### Work instructions
The answer must consist of every record below, reproduced exactly.

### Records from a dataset
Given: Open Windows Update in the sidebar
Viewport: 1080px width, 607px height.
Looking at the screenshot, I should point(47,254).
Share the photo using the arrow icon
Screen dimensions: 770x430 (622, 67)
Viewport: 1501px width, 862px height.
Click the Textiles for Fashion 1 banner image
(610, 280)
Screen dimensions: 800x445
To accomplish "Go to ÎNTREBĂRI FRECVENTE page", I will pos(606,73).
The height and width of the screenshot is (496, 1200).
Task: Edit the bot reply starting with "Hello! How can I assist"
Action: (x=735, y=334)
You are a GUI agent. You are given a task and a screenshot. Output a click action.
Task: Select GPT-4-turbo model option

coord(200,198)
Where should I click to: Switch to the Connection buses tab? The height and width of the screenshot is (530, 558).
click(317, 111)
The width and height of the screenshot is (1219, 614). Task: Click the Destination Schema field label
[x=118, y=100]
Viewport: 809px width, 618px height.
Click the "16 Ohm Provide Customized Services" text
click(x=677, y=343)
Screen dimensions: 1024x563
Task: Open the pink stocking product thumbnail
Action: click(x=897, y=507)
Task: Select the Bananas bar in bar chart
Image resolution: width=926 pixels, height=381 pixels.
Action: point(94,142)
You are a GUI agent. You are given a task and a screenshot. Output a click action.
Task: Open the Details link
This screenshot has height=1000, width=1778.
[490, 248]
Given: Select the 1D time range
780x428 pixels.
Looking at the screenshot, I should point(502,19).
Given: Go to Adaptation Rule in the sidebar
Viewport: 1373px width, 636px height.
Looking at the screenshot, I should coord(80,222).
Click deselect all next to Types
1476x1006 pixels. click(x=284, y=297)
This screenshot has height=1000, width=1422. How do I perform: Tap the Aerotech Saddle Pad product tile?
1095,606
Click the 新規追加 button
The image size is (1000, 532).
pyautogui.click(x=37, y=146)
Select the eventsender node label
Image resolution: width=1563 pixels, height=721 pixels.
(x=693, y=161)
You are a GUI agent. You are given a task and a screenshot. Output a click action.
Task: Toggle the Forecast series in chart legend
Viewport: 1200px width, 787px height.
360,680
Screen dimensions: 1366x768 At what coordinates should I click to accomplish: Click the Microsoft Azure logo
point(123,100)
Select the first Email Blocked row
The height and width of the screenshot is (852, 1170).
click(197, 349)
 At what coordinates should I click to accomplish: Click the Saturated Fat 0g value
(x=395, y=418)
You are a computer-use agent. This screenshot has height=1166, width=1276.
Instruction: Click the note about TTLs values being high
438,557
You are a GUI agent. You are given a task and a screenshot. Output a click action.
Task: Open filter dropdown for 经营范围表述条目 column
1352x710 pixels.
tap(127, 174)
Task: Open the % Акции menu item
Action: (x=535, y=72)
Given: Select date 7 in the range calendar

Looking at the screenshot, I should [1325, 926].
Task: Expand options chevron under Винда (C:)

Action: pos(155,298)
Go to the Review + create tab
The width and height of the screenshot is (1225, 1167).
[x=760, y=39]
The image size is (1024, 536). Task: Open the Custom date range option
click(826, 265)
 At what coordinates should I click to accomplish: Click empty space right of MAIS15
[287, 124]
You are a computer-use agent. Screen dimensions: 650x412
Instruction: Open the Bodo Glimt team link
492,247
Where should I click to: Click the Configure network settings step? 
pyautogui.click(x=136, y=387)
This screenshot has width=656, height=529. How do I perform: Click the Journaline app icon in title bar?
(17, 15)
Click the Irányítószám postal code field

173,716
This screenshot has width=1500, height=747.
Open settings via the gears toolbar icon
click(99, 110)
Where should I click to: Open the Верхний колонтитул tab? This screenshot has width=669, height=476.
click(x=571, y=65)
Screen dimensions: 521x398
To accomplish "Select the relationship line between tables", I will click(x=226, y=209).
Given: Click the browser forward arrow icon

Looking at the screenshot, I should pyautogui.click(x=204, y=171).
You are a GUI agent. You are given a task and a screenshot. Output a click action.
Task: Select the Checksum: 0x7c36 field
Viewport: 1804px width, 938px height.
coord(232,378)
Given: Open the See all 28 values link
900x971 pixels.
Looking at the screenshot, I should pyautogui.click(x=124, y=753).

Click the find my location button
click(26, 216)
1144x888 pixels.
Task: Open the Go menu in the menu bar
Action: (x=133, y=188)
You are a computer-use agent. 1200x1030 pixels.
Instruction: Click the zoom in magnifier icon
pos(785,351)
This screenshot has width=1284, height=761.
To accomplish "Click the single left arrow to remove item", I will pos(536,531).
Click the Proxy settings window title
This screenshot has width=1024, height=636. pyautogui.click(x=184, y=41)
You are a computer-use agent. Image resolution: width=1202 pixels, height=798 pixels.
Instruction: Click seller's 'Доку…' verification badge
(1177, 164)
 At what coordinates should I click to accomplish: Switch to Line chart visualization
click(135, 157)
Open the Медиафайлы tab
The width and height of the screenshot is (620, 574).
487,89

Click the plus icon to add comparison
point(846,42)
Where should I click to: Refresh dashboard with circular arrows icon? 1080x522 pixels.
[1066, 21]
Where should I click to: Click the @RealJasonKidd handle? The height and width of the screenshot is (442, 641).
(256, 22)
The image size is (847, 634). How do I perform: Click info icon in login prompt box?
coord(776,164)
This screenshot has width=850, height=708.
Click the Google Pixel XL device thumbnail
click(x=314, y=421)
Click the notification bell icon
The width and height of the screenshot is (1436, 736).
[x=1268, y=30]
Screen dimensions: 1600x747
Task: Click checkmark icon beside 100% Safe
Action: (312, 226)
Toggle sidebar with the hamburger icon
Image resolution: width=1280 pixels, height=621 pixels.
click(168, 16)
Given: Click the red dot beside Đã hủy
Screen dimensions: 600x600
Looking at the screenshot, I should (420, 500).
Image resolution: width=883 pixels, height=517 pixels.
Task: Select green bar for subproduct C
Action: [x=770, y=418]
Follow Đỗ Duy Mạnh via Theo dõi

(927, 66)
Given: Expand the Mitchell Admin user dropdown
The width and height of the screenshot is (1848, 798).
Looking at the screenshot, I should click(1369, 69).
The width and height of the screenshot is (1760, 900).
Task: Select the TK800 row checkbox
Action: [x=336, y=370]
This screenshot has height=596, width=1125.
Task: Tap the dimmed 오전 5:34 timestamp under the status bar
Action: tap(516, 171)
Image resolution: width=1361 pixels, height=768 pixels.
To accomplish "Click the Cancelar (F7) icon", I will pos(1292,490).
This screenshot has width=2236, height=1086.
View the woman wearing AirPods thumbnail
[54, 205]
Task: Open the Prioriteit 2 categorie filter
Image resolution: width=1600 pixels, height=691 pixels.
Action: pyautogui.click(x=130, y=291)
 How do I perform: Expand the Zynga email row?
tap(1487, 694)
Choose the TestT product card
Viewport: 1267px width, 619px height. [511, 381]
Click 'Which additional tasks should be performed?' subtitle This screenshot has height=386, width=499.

### Task answer
Given: Open Windows Update in the sidebar
Viewport: 1080px width, 607px height.
Looking at the screenshot, I should point(47,254).
Share the photo using the arrow icon
Screen dimensions: 770x430 (622, 67)
Viewport: 1501px width, 862px height.
Click the Textiles for Fashion 1 banner image
(610, 280)
Screen dimensions: 800x445
To accomplish "Go to ÎNTREBĂRI FRECVENTE page", I will pos(606,73).
The height and width of the screenshot is (496, 1200).
Task: Edit the bot reply starting with "Hello! How can I assist"
Action: (x=735, y=334)
You are a GUI agent. You are given a task and a screenshot. Output a click action.
Task: Select GPT-4-turbo model option

coord(200,198)
Where should I click to: Switch to the Connection buses tab? The height and width of the screenshot is (530, 558).
click(317, 111)
The width and height of the screenshot is (1219, 614). Task: Click the Destination Schema field label
[x=118, y=100]
Viewport: 809px width, 618px height.
Click the "16 Ohm Provide Customized Services" text
click(x=677, y=343)
Screen dimensions: 1024x563
Task: Open the pink stocking product thumbnail
Action: click(x=897, y=507)
Task: Select the Bananas bar in bar chart
Image resolution: width=926 pixels, height=381 pixels.
Action: point(94,142)
You are a GUI agent. You are given a task and a screenshot. Output a click action.
Task: Open the Details link
This screenshot has height=1000, width=1778.
[490, 248]
Given: Select the 1D time range
780x428 pixels.
Looking at the screenshot, I should point(502,19).
Given: Go to Adaptation Rule in the sidebar
Viewport: 1373px width, 636px height.
Looking at the screenshot, I should coord(80,222).
Click deselect all next to Types
1476x1006 pixels. click(x=284, y=297)
This screenshot has height=1000, width=1422. How do I perform: Tap the Aerotech Saddle Pad product tile?
1095,606
Click the 新規追加 button
The image size is (1000, 532).
pyautogui.click(x=37, y=146)
Select the eventsender node label
Image resolution: width=1563 pixels, height=721 pixels.
(x=693, y=161)
You are a GUI agent. You are given a task and a screenshot. Output a click action.
Task: Toggle the Forecast series in chart legend
Viewport: 1200px width, 787px height.
360,680
Screen dimensions: 1366x768 At what coordinates should I click to accomplish: Click the Microsoft Azure logo
point(123,100)
Select the first Email Blocked row
The height and width of the screenshot is (852, 1170).
click(197, 349)
 At what coordinates should I click to accomplish: Click the Saturated Fat 0g value
(x=395, y=418)
You are a computer-use agent. This screenshot has height=1166, width=1276.
Instruction: Click the note about TTLs values being high
438,557
You are a GUI agent. You are given a task and a screenshot. Output a click action.
Task: Open filter dropdown for 经营范围表述条目 column
1352x710 pixels.
tap(127, 174)
Task: Open the % Акции menu item
Action: (x=535, y=72)
Given: Select date 7 in the range calendar

Looking at the screenshot, I should [1325, 926].
Task: Expand options chevron under Винда (C:)

Action: pos(155,298)
Go to the Review + create tab
The width and height of the screenshot is (1225, 1167).
[x=760, y=39]
The image size is (1024, 536). Task: Open the Custom date range option
click(826, 265)
 At what coordinates should I click to accomplish: Click empty space right of MAIS15
[287, 124]
You are a computer-use agent. Screen dimensions: 650x412
Instruction: Open the Bodo Glimt team link
492,247
Where should I click to: Click the Configure network settings step? 
pyautogui.click(x=136, y=387)
This screenshot has width=656, height=529. How do I perform: Click the Journaline app icon in title bar?
(17, 15)
Click the Irányítószám postal code field

173,716
This screenshot has width=1500, height=747.
Open settings via the gears toolbar icon
click(99, 110)
Where should I click to: Open the Верхний колонтитул tab? This screenshot has width=669, height=476.
click(x=571, y=65)
Screen dimensions: 521x398
To accomplish "Select the relationship line between tables", I will click(x=226, y=209).
Given: Click the browser forward arrow icon

Looking at the screenshot, I should pyautogui.click(x=204, y=171).
You are a GUI agent. You are given a task and a screenshot. Output a click action.
Task: Select the Checksum: 0x7c36 field
Viewport: 1804px width, 938px height.
coord(232,378)
Given: Open the See all 28 values link
900x971 pixels.
Looking at the screenshot, I should pyautogui.click(x=124, y=753).

Click the find my location button
click(26, 216)
1144x888 pixels.
Task: Open the Go menu in the menu bar
Action: (x=133, y=188)
You are a computer-use agent. 1200x1030 pixels.
Instruction: Click the zoom in magnifier icon
pos(785,351)
This screenshot has width=1284, height=761.
To accomplish "Click the single left arrow to remove item", I will pos(536,531).
Click the Proxy settings window title
This screenshot has width=1024, height=636. pyautogui.click(x=184, y=41)
You are a computer-use agent. Image resolution: width=1202 pixels, height=798 pixels.
Instruction: Click seller's 'Доку…' verification badge
(1177, 164)
 At what coordinates should I click to accomplish: Switch to Line chart visualization
click(135, 157)
Open the Медиафайлы tab
The width and height of the screenshot is (620, 574).
487,89

Click the plus icon to add comparison
point(846,42)
Where should I click to: Refresh dashboard with circular arrows icon? 1080x522 pixels.
[1066, 21]
Where should I click to: Click the @RealJasonKidd handle? The height and width of the screenshot is (442, 641).
(256, 22)
The image size is (847, 634). How do I perform: Click info icon in login prompt box?
coord(776,164)
This screenshot has width=850, height=708.
Click the Google Pixel XL device thumbnail
click(x=314, y=421)
Click the notification bell icon
The width and height of the screenshot is (1436, 736).
[x=1268, y=30]
Screen dimensions: 1600x747
Task: Click checkmark icon beside 100% Safe
Action: (312, 226)
Toggle sidebar with the hamburger icon
Image resolution: width=1280 pixels, height=621 pixels.
click(168, 16)
Given: Click the red dot beside Đã hủy
Screen dimensions: 600x600
Looking at the screenshot, I should (420, 500).
Image resolution: width=883 pixels, height=517 pixels.
Task: Select green bar for subproduct C
Action: [x=770, y=418]
Follow Đỗ Duy Mạnh via Theo dõi

(927, 66)
Given: Expand the Mitchell Admin user dropdown
The width and height of the screenshot is (1848, 798).
Looking at the screenshot, I should click(1369, 69).
The width and height of the screenshot is (1760, 900).
Task: Select the TK800 row checkbox
Action: [x=336, y=370]
This screenshot has height=596, width=1125.
Task: Tap the dimmed 오전 5:34 timestamp under the status bar
Action: tap(516, 171)
Image resolution: width=1361 pixels, height=768 pixels.
To accomplish "Click the Cancelar (F7) icon", I will pos(1292,490).
This screenshot has width=2236, height=1086.
View the woman wearing AirPods thumbnail
[54, 205]
Task: Open the Prioriteit 2 categorie filter
Image resolution: width=1600 pixels, height=691 pixels.
Action: pyautogui.click(x=130, y=291)
 How do I perform: Expand the Zynga email row?
tap(1487, 694)
Choose the TestT product card
Viewport: 1267px width, 619px height. [511, 381]
Click 'Which additional tasks should be performed?' subtitle This screenshot has height=386, width=499.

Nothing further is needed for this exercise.